▶ **Exercise instructions**: Reproduce each of the following records word for word, keeping every line in its original order.

▶ **The data**:
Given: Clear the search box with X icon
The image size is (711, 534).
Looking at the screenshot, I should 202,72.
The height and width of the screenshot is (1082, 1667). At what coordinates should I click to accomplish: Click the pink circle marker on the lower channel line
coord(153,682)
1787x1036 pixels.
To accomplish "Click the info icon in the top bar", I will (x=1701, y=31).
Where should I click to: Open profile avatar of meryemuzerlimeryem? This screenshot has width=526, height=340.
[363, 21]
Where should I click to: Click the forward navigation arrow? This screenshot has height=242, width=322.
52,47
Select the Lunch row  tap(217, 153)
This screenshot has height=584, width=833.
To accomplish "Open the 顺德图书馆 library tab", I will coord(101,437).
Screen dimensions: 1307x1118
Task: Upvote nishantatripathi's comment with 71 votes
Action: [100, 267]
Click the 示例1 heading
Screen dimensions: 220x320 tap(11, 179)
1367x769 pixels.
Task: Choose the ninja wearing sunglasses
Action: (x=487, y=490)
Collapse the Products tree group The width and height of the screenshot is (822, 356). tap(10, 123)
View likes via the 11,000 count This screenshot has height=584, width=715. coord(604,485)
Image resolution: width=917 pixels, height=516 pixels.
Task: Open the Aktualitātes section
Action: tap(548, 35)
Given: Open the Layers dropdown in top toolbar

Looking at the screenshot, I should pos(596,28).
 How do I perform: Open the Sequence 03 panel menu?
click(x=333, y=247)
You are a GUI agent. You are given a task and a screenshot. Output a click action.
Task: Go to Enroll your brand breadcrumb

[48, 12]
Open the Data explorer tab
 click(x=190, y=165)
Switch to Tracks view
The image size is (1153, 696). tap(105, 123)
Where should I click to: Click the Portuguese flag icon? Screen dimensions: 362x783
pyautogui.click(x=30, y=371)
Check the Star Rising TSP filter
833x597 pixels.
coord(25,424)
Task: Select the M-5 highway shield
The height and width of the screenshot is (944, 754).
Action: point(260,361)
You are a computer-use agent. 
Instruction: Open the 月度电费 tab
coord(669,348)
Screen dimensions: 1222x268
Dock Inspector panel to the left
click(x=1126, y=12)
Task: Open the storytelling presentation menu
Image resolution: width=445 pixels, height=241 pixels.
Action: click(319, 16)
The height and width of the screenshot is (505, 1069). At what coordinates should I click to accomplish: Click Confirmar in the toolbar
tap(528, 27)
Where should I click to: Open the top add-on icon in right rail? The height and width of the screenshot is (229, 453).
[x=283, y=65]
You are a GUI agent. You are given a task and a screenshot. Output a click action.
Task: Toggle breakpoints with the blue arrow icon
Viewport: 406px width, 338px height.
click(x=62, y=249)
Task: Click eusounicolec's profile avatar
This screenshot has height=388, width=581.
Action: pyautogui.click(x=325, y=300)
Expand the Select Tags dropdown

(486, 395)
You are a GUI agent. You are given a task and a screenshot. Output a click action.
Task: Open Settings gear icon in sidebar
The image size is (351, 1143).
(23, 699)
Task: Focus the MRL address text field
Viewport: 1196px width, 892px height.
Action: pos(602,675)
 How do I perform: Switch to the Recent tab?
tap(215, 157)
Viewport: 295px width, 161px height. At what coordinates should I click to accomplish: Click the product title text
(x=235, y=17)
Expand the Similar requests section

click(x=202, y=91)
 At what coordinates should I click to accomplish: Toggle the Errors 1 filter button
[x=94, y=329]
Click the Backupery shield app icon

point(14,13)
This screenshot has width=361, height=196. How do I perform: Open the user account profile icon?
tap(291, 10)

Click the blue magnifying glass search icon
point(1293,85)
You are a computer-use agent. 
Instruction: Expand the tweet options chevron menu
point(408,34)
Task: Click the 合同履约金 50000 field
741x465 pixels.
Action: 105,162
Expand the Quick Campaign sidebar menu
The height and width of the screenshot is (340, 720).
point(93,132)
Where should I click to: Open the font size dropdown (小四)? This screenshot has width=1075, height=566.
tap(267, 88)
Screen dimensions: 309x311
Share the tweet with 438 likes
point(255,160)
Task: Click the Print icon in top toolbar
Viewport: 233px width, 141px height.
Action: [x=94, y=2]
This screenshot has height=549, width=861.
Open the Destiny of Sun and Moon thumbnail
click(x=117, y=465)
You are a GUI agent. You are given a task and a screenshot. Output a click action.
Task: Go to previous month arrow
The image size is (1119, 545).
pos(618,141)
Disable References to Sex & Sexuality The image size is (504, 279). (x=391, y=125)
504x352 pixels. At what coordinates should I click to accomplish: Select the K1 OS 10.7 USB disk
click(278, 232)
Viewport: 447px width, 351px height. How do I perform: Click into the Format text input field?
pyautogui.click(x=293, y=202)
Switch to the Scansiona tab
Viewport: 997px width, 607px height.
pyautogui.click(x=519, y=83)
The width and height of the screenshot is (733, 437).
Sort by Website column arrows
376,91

▶ **Exercise answer**:
Given: Clear the search box with X icon
The image size is (711, 534).
Looking at the screenshot, I should 202,72.
The height and width of the screenshot is (1082, 1667). At what coordinates should I click to accomplish: Click the pink circle marker on the lower channel line
coord(153,682)
1787x1036 pixels.
To accomplish "Click the info icon in the top bar", I will (x=1701, y=31).
Where should I click to: Open profile avatar of meryemuzerlimeryem? This screenshot has width=526, height=340.
[363, 21]
Where should I click to: Click the forward navigation arrow? This screenshot has height=242, width=322.
52,47
Select the Lunch row  tap(217, 153)
This screenshot has height=584, width=833.
To accomplish "Open the 顺德图书馆 library tab", I will coord(101,437).
Screen dimensions: 1307x1118
Task: Upvote nishantatripathi's comment with 71 votes
Action: [100, 267]
Click the 示例1 heading
Screen dimensions: 220x320 tap(11, 179)
1367x769 pixels.
Task: Choose the ninja wearing sunglasses
Action: (x=487, y=490)
Collapse the Products tree group The width and height of the screenshot is (822, 356). tap(10, 123)
View likes via the 11,000 count This screenshot has height=584, width=715. coord(604,485)
Image resolution: width=917 pixels, height=516 pixels.
Task: Open the Aktualitātes section
Action: tap(548, 35)
Given: Open the Layers dropdown in top toolbar

Looking at the screenshot, I should pos(596,28).
 How do I perform: Open the Sequence 03 panel menu?
click(x=333, y=247)
You are a GUI agent. You are given a task and a screenshot. Output a click action.
Task: Go to Enroll your brand breadcrumb

[48, 12]
Open the Data explorer tab
 click(x=190, y=165)
Switch to Tracks view
The image size is (1153, 696). tap(105, 123)
Where should I click to: Click the Portuguese flag icon? Screen dimensions: 362x783
pyautogui.click(x=30, y=371)
Check the Star Rising TSP filter
833x597 pixels.
coord(25,424)
Task: Select the M-5 highway shield
The height and width of the screenshot is (944, 754).
Action: point(260,361)
You are a computer-use agent. 
Instruction: Open the 月度电费 tab
coord(669,348)
Screen dimensions: 1222x268
Dock Inspector panel to the left
click(x=1126, y=12)
Task: Open the storytelling presentation menu
Image resolution: width=445 pixels, height=241 pixels.
Action: click(319, 16)
The height and width of the screenshot is (505, 1069). At what coordinates should I click to accomplish: Click Confirmar in the toolbar
tap(528, 27)
Where should I click to: Open the top add-on icon in right rail? The height and width of the screenshot is (229, 453).
[x=283, y=65]
You are a GUI agent. You are given a task and a screenshot. Output a click action.
Task: Toggle breakpoints with the blue arrow icon
Viewport: 406px width, 338px height.
click(x=62, y=249)
Task: Click eusounicolec's profile avatar
This screenshot has height=388, width=581.
Action: pyautogui.click(x=325, y=300)
Expand the Select Tags dropdown

(486, 395)
You are a GUI agent. You are given a task and a screenshot. Output a click action.
Task: Open Settings gear icon in sidebar
The image size is (351, 1143).
(23, 699)
Task: Focus the MRL address text field
Viewport: 1196px width, 892px height.
Action: pos(602,675)
 How do I perform: Switch to the Recent tab?
tap(215, 157)
Viewport: 295px width, 161px height. At what coordinates should I click to accomplish: Click the product title text
(x=235, y=17)
Expand the Similar requests section

click(x=202, y=91)
 At what coordinates should I click to accomplish: Toggle the Errors 1 filter button
[x=94, y=329]
Click the Backupery shield app icon

point(14,13)
This screenshot has width=361, height=196. How do I perform: Open the user account profile icon?
tap(291, 10)

Click the blue magnifying glass search icon
point(1293,85)
You are a computer-use agent. 
Instruction: Expand the tweet options chevron menu
point(408,34)
Task: Click the 合同履约金 50000 field
741x465 pixels.
Action: 105,162
Expand the Quick Campaign sidebar menu
The height and width of the screenshot is (340, 720).
point(93,132)
Where should I click to: Open the font size dropdown (小四)? This screenshot has width=1075, height=566.
tap(267, 88)
Screen dimensions: 309x311
Share the tweet with 438 likes
point(255,160)
Task: Click the Print icon in top toolbar
Viewport: 233px width, 141px height.
Action: [x=94, y=2]
This screenshot has height=549, width=861.
Open the Destiny of Sun and Moon thumbnail
click(x=117, y=465)
You are a GUI agent. You are given a task and a screenshot. Output a click action.
Task: Go to previous month arrow
The image size is (1119, 545).
pos(618,141)
Disable References to Sex & Sexuality The image size is (504, 279). (x=391, y=125)
504x352 pixels. At what coordinates should I click to accomplish: Select the K1 OS 10.7 USB disk
click(278, 232)
Viewport: 447px width, 351px height. How do I perform: Click into the Format text input field?
pyautogui.click(x=293, y=202)
Switch to the Scansiona tab
Viewport: 997px width, 607px height.
pyautogui.click(x=519, y=83)
The width and height of the screenshot is (733, 437).
Sort by Website column arrows
376,91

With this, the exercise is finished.